(PASSAGE FOR REVIEW)
++++++++++++++++++++
Tuesday 17 March 2009

Naxos Recordings by Cho-Liang Lin: Review

Here are a couple of reviews of recordings by violinist Cho-Liang Lin on the Naxos label. The first appeared in The Straits Times (30 May 2008) and the second on The Flying Inkpot.

GEORG TINTNER Chamber Music
CHO-LIANG LIN, Violin
HELEN HUANG, Piano
Naxos 8.570258 / Rating ****

The Vienna-born conductor Georg Tintner (1917-1999) is better remembered for his recorded cycle of Bruckner symphonies on the Naxos label. His little known original chamber compositions are now revealed for the first time on record. Youthful works completed before he turned 30, these dabbled with atonality but remain largely accessible. His possible influences: the Second Viennese School (Alban Berg in particular), prodigious film-music composer Erich Korngold and even virtuoso violinist Fritz Kreisler.

The most substantial work is a 25-minute Violin Sonata in four movements, which sounds modern on first acquaintance but retains substantial vestiges of Romantic sentimentalism. Finely crafted, it repays further listening. His Chopin Variations for piano (after the very brief Prelude in A major, Op.28 No.7) is witty and inventive while two funereal pieces – On the Death of a Friend and Trauermusik – uncannily foretell his tragic end by his own hand after being stricken by cancer. The high profile performers, both of Chinese descent, perform the music most sympathetically.

GORDON CHIN SHI-WEN
Double Concerto for Violin and Cello
Formosa Seasons for Violin and Strings
CHO-LIANG LIN, Violin
& FELIX FAN, Cello
Kansas City Symphony / MICHAEL STERN
Naxos 8.570221 / Rating ****

One could be forgiven for suspecting that Brahms and Vivaldi or Piazzolla had been ripped off, based on the titles of these concertos alone. But fear not, Taiwanese-born Eastman-trained Gordon Chin is a fine craftsman whose music can hold its own in the already crowded world of new compositions.
++++++++++++++++++++
(ENTRIES SHOWN)

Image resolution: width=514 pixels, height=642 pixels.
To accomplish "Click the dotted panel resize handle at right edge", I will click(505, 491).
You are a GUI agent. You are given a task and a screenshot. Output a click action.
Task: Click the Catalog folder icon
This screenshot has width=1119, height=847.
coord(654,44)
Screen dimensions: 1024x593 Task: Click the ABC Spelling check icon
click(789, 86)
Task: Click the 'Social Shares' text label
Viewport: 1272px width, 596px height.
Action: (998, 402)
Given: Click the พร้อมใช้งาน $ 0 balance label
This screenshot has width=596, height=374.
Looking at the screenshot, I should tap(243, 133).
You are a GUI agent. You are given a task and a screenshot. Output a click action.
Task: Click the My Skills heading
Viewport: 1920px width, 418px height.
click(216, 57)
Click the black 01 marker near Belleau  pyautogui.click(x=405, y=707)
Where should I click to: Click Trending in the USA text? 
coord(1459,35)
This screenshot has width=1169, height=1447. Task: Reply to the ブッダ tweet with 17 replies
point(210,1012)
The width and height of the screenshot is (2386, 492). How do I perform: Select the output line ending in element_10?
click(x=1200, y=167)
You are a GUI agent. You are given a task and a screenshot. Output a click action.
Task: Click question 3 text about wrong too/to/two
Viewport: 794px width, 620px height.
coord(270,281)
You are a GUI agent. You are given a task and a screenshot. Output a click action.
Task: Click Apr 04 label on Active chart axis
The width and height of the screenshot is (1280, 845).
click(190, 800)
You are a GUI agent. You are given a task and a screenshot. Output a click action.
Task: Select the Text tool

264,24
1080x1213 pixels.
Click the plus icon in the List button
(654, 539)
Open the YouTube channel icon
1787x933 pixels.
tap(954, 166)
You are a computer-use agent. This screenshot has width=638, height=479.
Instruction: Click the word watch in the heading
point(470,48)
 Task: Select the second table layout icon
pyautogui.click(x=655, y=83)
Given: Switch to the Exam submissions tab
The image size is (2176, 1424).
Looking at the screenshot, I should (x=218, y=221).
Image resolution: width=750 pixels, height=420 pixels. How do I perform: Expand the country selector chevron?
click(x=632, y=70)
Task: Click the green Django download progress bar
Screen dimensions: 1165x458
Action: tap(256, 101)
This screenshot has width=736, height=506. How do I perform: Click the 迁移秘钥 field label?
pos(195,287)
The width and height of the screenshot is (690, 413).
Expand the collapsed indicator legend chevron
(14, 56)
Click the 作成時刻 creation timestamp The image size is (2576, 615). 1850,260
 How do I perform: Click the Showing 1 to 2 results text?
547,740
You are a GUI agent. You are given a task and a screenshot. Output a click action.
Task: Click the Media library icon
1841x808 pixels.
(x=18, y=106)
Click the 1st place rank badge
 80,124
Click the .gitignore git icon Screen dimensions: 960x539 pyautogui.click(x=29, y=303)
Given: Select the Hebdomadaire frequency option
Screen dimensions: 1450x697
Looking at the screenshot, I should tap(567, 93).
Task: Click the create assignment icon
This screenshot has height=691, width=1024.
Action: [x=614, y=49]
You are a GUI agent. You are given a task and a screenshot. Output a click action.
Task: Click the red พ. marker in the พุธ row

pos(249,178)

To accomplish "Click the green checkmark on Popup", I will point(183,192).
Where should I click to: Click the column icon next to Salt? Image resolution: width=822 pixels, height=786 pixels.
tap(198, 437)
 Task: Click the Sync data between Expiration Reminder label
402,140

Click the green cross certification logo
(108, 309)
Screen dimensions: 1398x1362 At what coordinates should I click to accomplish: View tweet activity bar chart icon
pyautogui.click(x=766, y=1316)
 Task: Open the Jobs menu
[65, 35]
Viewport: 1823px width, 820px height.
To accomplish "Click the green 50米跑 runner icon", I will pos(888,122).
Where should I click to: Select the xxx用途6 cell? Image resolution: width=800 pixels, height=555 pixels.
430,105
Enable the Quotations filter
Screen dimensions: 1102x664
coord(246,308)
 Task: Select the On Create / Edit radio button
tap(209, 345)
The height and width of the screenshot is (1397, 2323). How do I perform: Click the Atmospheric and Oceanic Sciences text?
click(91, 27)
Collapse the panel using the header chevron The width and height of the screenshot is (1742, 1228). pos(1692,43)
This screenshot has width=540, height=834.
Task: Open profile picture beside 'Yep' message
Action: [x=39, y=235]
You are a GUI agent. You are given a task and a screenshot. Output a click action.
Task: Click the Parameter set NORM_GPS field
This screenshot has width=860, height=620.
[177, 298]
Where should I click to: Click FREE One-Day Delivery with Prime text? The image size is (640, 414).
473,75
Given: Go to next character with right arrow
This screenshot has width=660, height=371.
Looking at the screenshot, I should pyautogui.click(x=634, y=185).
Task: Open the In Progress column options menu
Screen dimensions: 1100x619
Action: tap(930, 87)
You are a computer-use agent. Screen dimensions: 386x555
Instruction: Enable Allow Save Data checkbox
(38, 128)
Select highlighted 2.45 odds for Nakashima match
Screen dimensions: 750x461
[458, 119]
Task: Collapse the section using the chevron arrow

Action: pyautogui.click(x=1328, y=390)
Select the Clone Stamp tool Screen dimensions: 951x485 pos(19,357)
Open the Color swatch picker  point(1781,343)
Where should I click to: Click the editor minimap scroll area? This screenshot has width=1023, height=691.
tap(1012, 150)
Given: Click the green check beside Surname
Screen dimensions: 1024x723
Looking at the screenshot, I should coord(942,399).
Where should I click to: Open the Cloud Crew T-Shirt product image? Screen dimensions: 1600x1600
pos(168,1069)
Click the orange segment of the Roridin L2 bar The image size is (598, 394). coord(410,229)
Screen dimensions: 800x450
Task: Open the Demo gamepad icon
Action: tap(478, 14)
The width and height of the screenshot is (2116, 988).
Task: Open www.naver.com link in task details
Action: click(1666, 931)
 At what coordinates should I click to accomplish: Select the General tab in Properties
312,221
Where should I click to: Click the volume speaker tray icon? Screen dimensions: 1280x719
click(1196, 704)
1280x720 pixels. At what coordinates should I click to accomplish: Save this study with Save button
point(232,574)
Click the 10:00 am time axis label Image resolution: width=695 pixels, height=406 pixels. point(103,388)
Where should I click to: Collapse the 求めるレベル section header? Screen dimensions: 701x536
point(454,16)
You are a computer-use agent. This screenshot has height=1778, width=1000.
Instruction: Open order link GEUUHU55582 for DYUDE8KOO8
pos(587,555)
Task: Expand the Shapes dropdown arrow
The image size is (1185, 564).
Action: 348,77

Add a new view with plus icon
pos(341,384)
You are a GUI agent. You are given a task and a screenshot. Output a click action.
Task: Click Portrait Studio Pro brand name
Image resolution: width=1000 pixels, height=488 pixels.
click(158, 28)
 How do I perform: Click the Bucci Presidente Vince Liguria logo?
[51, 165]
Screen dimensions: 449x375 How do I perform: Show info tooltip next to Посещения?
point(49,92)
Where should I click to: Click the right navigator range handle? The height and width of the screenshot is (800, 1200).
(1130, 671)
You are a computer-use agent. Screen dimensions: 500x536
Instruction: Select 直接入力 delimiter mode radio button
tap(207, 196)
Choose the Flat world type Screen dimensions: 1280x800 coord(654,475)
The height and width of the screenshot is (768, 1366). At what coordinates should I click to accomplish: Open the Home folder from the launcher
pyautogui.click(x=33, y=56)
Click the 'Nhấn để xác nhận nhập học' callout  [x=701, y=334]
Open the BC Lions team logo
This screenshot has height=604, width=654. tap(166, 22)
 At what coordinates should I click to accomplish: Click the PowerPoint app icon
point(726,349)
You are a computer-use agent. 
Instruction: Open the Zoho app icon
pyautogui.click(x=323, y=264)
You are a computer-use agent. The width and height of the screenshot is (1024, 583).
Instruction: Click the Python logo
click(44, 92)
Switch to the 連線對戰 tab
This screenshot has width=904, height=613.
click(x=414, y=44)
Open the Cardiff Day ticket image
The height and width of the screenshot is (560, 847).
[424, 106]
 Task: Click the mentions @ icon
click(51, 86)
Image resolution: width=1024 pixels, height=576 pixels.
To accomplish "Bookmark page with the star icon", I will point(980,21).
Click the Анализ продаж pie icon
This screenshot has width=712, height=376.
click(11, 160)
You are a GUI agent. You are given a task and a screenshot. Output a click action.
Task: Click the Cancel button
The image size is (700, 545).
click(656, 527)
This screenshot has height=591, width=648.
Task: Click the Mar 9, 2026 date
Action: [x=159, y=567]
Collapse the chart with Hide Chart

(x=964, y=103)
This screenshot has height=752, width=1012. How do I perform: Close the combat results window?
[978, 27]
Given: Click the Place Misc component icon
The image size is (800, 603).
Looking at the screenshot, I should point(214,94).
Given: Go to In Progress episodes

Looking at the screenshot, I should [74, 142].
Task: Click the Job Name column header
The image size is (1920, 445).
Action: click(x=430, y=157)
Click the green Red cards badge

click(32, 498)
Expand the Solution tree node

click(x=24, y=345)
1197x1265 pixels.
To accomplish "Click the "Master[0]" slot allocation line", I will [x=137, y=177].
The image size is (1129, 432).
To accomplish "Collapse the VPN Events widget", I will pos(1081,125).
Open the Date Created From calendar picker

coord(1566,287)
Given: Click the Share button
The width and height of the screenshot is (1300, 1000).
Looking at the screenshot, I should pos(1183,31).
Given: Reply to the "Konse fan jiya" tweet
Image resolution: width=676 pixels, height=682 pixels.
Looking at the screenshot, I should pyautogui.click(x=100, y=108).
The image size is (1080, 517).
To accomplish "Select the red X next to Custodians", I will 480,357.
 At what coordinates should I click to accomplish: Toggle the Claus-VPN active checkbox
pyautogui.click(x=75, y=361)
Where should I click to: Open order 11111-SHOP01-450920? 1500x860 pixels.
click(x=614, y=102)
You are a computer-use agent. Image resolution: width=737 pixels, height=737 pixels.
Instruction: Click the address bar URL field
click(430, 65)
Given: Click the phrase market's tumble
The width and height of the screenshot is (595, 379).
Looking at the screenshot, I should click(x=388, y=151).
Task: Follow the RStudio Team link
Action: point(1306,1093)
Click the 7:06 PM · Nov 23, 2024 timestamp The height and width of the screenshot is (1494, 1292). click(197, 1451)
++++++++++++++++++++
(LIST OF TASKS)
1. According to the reviews of Cho-Liang Lin's Naxos recordings, how long is Georg Tintner's Violin Sonata?
2. List every composition by Georg Tintner that the reviews of Cho-Liang Lin's Naxos recordings name.
3. In the reviews of Cho-Liang Lin's Naxos recordings, give again the part that opens with the words containing "Here are a couple" and closes with "violinist Fritz Kreisler.".
The records above come from a separate source and are not part of the text.

(ANSWERS BY ITEM NUMBER)
1. It is a 25-minute work.

2. Violin Sonata; Chopin Variations; On the Death of a Friend; Trauermusik

3.
Here are a couple of reviews of recordings by violinist Cho-Liang Lin on the Naxos label. The first appeared in The Straits Times (30 May 2008) and the second on The Flying Inkpot.

GEORG TINTNER Chamber Music
CHO-LIANG LIN, Violin
HELEN HUANG, Piano
Naxos 8.570258 / Rating ****

The Vienna-born conductor Georg Tintner (1917-1999) is better remembered for his recorded cycle of Bruckner symphonies on the Naxos label. His little known original chamber compositions are now revealed for the first time on record. Youthful works completed before he turned 30, these dabbled with atonality but remain largely accessible. His possible influences: the Second Viennese School (Alban Berg in particular), prodigious film-music composer Erich Korngold and even virtuoso violinist Fritz Kreisler.